■ Input:
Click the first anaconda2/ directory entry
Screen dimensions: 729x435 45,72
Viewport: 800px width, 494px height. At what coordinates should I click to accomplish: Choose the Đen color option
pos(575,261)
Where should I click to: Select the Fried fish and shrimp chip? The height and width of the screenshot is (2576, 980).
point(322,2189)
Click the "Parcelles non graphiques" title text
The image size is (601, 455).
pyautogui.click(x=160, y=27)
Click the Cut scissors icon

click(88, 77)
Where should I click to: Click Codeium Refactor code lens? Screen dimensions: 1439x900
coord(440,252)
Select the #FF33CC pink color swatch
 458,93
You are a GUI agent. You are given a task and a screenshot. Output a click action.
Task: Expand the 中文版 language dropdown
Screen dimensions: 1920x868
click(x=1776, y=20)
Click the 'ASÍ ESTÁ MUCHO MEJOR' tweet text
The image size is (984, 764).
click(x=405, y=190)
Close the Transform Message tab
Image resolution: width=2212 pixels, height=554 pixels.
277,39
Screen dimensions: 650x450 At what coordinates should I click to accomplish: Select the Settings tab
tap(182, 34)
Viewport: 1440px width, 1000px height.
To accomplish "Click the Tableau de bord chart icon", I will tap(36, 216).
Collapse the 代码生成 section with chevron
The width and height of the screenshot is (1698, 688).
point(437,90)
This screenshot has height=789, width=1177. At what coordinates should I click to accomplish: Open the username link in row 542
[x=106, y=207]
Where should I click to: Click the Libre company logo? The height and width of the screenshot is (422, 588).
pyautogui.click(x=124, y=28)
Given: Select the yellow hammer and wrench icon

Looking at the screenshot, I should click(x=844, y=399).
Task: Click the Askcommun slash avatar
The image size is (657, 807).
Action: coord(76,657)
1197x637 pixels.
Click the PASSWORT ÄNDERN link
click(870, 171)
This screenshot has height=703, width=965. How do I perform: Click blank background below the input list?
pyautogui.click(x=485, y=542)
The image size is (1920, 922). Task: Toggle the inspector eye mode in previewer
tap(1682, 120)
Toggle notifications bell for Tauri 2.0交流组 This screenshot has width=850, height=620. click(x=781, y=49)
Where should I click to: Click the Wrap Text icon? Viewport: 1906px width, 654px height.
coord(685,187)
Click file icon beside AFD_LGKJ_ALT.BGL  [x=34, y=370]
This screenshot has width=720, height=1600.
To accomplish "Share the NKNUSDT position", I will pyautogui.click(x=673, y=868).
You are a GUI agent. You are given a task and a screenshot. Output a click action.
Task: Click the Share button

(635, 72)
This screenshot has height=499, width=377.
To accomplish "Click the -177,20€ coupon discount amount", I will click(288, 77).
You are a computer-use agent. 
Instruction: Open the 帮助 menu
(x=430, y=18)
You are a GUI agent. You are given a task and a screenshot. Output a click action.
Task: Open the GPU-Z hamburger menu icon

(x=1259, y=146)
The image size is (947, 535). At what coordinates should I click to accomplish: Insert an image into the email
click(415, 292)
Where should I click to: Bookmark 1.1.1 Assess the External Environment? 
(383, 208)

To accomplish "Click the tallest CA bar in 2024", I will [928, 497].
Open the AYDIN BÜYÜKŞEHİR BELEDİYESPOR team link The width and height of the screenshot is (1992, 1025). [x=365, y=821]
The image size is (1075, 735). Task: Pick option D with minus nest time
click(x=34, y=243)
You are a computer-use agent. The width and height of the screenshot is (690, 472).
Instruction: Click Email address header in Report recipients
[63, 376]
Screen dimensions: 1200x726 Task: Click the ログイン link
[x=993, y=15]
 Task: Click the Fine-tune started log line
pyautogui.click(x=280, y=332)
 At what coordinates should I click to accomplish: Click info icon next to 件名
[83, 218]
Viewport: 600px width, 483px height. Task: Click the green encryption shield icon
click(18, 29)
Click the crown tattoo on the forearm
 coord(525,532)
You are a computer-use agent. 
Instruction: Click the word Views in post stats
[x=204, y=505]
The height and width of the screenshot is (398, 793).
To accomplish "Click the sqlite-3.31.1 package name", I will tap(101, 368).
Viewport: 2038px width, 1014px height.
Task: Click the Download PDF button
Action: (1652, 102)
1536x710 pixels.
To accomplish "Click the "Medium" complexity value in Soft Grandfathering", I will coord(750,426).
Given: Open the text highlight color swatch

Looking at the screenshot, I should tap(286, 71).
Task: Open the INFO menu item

■ What you have to do:
Retype the listing exactly, in full.

■ Exercise response:
Click the first anaconda2/ directory entry
Screen dimensions: 729x435 45,72
Viewport: 800px width, 494px height. At what coordinates should I click to accomplish: Choose the Đen color option
pos(575,261)
Where should I click to: Select the Fried fish and shrimp chip? The height and width of the screenshot is (2576, 980).
point(322,2189)
Click the "Parcelles non graphiques" title text
The image size is (601, 455).
pyautogui.click(x=160, y=27)
Click the Cut scissors icon

click(88, 77)
Where should I click to: Click Codeium Refactor code lens? Screen dimensions: 1439x900
coord(440,252)
Select the #FF33CC pink color swatch
 458,93
You are a GUI agent. You are given a task and a screenshot. Output a click action.
Task: Expand the 中文版 language dropdown
Screen dimensions: 1920x868
click(x=1776, y=20)
Click the 'ASÍ ESTÁ MUCHO MEJOR' tweet text
The image size is (984, 764).
click(x=405, y=190)
Close the Transform Message tab
Image resolution: width=2212 pixels, height=554 pixels.
277,39
Screen dimensions: 650x450 At what coordinates should I click to accomplish: Select the Settings tab
tap(182, 34)
Viewport: 1440px width, 1000px height.
To accomplish "Click the Tableau de bord chart icon", I will tap(36, 216).
Collapse the 代码生成 section with chevron
The width and height of the screenshot is (1698, 688).
point(437,90)
This screenshot has height=789, width=1177. At what coordinates should I click to accomplish: Open the username link in row 542
[x=106, y=207]
Where should I click to: Click the Libre company logo? The height and width of the screenshot is (422, 588).
pyautogui.click(x=124, y=28)
Given: Select the yellow hammer and wrench icon

Looking at the screenshot, I should click(x=844, y=399).
Task: Click the Askcommun slash avatar
The image size is (657, 807).
Action: coord(76,657)
1197x637 pixels.
Click the PASSWORT ÄNDERN link
click(870, 171)
This screenshot has height=703, width=965. How do I perform: Click blank background below the input list?
pyautogui.click(x=485, y=542)
The image size is (1920, 922). Task: Toggle the inspector eye mode in previewer
tap(1682, 120)
Toggle notifications bell for Tauri 2.0交流组 This screenshot has width=850, height=620. click(x=781, y=49)
Where should I click to: Click the Wrap Text icon? Viewport: 1906px width, 654px height.
coord(685,187)
Click file icon beside AFD_LGKJ_ALT.BGL  [x=34, y=370]
This screenshot has width=720, height=1600.
To accomplish "Share the NKNUSDT position", I will pyautogui.click(x=673, y=868).
You are a GUI agent. You are given a task and a screenshot. Output a click action.
Task: Click the Share button

(635, 72)
This screenshot has height=499, width=377.
To accomplish "Click the -177,20€ coupon discount amount", I will click(288, 77).
You are a computer-use agent. 
Instruction: Open the 帮助 menu
(x=430, y=18)
You are a GUI agent. You are given a task and a screenshot. Output a click action.
Task: Open the GPU-Z hamburger menu icon

(x=1259, y=146)
The image size is (947, 535). At what coordinates should I click to accomplish: Insert an image into the email
click(415, 292)
Where should I click to: Bookmark 1.1.1 Assess the External Environment? 
(383, 208)

To accomplish "Click the tallest CA bar in 2024", I will [928, 497].
Open the AYDIN BÜYÜKŞEHİR BELEDİYESPOR team link The width and height of the screenshot is (1992, 1025). [x=365, y=821]
The image size is (1075, 735). Task: Pick option D with minus nest time
click(x=34, y=243)
You are a computer-use agent. The width and height of the screenshot is (690, 472).
Instruction: Click Email address header in Report recipients
[63, 376]
Screen dimensions: 1200x726 Task: Click the ログイン link
[x=993, y=15]
 Task: Click the Fine-tune started log line
pyautogui.click(x=280, y=332)
 At what coordinates should I click to accomplish: Click info icon next to 件名
[83, 218]
Viewport: 600px width, 483px height. Task: Click the green encryption shield icon
click(18, 29)
Click the crown tattoo on the forearm
 coord(525,532)
You are a computer-use agent. 
Instruction: Click the word Views in post stats
[x=204, y=505]
The height and width of the screenshot is (398, 793).
To accomplish "Click the sqlite-3.31.1 package name", I will tap(101, 368).
Viewport: 2038px width, 1014px height.
Task: Click the Download PDF button
Action: (1652, 102)
1536x710 pixels.
To accomplish "Click the "Medium" complexity value in Soft Grandfathering", I will coord(750,426).
Given: Open the text highlight color swatch

Looking at the screenshot, I should tap(286, 71).
Task: Open the INFO menu item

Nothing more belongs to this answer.